**** Extrait de texte ****
Hier soir, nous avons pour la dernière fois dîné avec Daddy, Janaki, Priya, Vishnu, la voisine de gauche et son fils. Nous sommes allés dans un restaurant élégant : climatisation à fond, chaises recouvertes par du plastique, néons triomphants, innombrable personnel en chemise blanche, pantalon moulant noir et souliers vernis, frais émoulu du lycée hôtelier local. Tout ce déploiement de raffinement n’a pas empêché un énorme cafard de dégringoler du plafond pour venir s’écraser dans l’assiette du fils de la voisine. Qui n’a d’ailleurs pas bronché, contrairement à Fabio qui a fait « Oups ! » en se demandant avec inquiétude quelles autres surprises nous réservait ce lieu.
Mais tout s’est bien passé, et peu après le repas nous avons salué nos amis. Je les ai quitté avec nostalgie. J’ai souhaité à Priya le meilleur mari du monde, et je lui ai demandé de m’écrire pour me tenir au courant. Janaki a joint ses mains haut devant son visage pour nous dire au revoir, elle aussi était un peu triste.

Et ce matin nous prenons le train pour Bangalore. Bien que le voyage dure environ huit heures nous avons préféré voyager de jour, le train de nuit étant pour nous, êtres fragiles et délicats, l’assurance (ou presque) de passer une nuit blanche.
A cause des récents attentas de Mumbai, la sécurité est renforcée et de nombreux policiers sillonnent les quais, c’est d’ailleurs l’un d’entre eux qui pique Fabio la cigarette au bec, sorti s’en fumer une, mal planqué entre deux trains, en attendant le départ du nôtre.
Il est interdit de fumer dans les gares, c’est écrit partout, en gros, en anglais, en tamil et en hindi, et même si les mégots jonchent le sol il faut se méfier, la preuve !
****
**Exercice court:** Prolongez le récit du départ en train pour Bangalore en le poursuivant après sa dernière phrase.
**** Données fournies ****
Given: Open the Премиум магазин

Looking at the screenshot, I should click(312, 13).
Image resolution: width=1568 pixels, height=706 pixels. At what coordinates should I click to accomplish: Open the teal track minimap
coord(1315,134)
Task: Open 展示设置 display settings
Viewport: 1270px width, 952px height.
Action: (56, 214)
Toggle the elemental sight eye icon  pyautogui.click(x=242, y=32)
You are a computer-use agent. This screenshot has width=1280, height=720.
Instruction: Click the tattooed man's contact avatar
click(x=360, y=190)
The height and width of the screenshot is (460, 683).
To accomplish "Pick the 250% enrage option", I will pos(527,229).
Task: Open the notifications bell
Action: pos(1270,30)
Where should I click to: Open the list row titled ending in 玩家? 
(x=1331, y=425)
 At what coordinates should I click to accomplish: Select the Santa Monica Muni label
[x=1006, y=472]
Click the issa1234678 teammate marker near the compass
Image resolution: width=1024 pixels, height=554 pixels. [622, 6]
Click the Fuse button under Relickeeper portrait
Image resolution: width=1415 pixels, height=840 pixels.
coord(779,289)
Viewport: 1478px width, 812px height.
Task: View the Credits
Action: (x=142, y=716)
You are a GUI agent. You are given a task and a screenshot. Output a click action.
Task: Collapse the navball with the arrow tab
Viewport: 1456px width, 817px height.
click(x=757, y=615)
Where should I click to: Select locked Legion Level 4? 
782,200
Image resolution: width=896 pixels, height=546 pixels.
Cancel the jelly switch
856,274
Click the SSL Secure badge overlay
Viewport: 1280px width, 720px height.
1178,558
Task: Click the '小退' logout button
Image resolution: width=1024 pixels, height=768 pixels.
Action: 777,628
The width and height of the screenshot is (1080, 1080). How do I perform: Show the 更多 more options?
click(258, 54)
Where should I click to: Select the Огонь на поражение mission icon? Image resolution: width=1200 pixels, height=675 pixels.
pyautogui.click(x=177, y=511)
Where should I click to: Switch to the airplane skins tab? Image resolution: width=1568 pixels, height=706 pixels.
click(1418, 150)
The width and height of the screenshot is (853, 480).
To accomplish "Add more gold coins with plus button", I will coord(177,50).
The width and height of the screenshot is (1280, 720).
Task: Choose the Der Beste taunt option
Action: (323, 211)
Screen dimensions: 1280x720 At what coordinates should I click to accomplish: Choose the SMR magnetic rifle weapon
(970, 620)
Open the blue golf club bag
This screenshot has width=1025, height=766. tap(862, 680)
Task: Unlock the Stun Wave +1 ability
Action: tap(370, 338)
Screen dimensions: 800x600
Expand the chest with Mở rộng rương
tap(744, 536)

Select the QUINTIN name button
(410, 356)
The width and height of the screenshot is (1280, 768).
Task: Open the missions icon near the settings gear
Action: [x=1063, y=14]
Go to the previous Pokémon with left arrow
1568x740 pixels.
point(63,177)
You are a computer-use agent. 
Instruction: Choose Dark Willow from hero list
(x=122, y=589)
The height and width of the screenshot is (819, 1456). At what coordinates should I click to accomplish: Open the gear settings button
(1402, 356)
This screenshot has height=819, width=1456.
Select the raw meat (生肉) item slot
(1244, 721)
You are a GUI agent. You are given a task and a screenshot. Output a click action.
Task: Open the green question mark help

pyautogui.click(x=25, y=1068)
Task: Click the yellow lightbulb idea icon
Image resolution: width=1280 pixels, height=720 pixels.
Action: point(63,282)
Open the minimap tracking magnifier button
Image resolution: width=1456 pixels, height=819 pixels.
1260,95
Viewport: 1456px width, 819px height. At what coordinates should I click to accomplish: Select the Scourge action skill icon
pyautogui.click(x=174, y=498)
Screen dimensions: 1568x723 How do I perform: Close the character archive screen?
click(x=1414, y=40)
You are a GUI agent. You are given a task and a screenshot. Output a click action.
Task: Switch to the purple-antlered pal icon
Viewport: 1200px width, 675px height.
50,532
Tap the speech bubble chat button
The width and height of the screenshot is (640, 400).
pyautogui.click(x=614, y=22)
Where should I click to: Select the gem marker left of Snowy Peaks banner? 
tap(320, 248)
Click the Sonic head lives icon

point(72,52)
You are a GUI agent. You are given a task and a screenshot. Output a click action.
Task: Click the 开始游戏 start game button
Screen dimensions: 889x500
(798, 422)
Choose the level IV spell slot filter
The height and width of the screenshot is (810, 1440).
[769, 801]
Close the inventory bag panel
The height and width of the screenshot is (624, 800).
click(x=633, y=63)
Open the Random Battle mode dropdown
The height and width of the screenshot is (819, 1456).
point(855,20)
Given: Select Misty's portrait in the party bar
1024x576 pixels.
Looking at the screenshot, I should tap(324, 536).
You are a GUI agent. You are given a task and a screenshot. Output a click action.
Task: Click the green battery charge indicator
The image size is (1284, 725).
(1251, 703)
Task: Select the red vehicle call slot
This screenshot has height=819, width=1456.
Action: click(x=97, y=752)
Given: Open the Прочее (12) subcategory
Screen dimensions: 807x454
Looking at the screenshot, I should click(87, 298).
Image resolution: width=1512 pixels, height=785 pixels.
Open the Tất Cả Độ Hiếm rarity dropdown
****
**Réponse attendue:**
Le policier, ravi de l’aubaine qui va peut être lui permettre d’empocher quelques centaines de roupies parle « d’ajustement ». Bien entendu Fabio joue le crétin qui ne comprend pas l’anglais.
« Ticket, ticket ! » insiste lourdement l’homme en uniforme. Difficile de continuer à jouer le nigaud ! Fabio lui tend les tickets, l’autre les garde dans sa main, comme pour menacer et continue à palabrer sans pour autant sortir de papiers officiels. Le temps passe, le train va partir, je suis à l’intérieur, valises rangées, pieds nus sur la banquette et Fabio dehors, entre deux rails, face au policier qui agite nos billets sous nos nez. La situation n’est pas encore critique, mais presque.
Finalement, à l’italienne et avec panache, mon héros personnel reprend fermement nos billets des mains du tourmenteur ripou et grimpe prestement dans le convoi qui commence à s’ébranler et le policier se met à rire et lui fait un signe de la main, comme pour dire : « bien joué l’Italien, t’as gagné ! »

J’adore prendre le train et le voyage est superbe. Dans notre wagon tout le monde s’est assoupi, le bébé et sa maman, le vieil homme en dhotî, les femmes en sari, la bonne sœur rebondie, l’homme d’affaires à lunettes. Ça ronfle, ça grogne, ça dort profondément, allongé ou assis, les pieds repliés sous le corps ou posés sur la banquette d’en face, les bras ballants dans l’allée ou appuyés sur les barreaux des fenêtres. Parfois, au passage d’un des nombreux vendeurs ambulants, quelqu'un ouvre un œil, se secoue et commande un café, des fruits ou des pakoras tout chauds.
Cette extraordinaire capacité qu’ont les Indiens (et les Asiatiques en général) à s’endormir profondément en quelques minutes partout, quels que soient le confort, la température ambiante, l’état de propreté des lieux, le bruit et la luminosité, est absolument fascinante.

Tous, pauvres ou riches, vieux ou jeunes, femmes, hommes ou enfants ne ratent jamais une occasion de piquer un petit roupillon, de s’accorder une petite sieste, de s’évader par le sommeil.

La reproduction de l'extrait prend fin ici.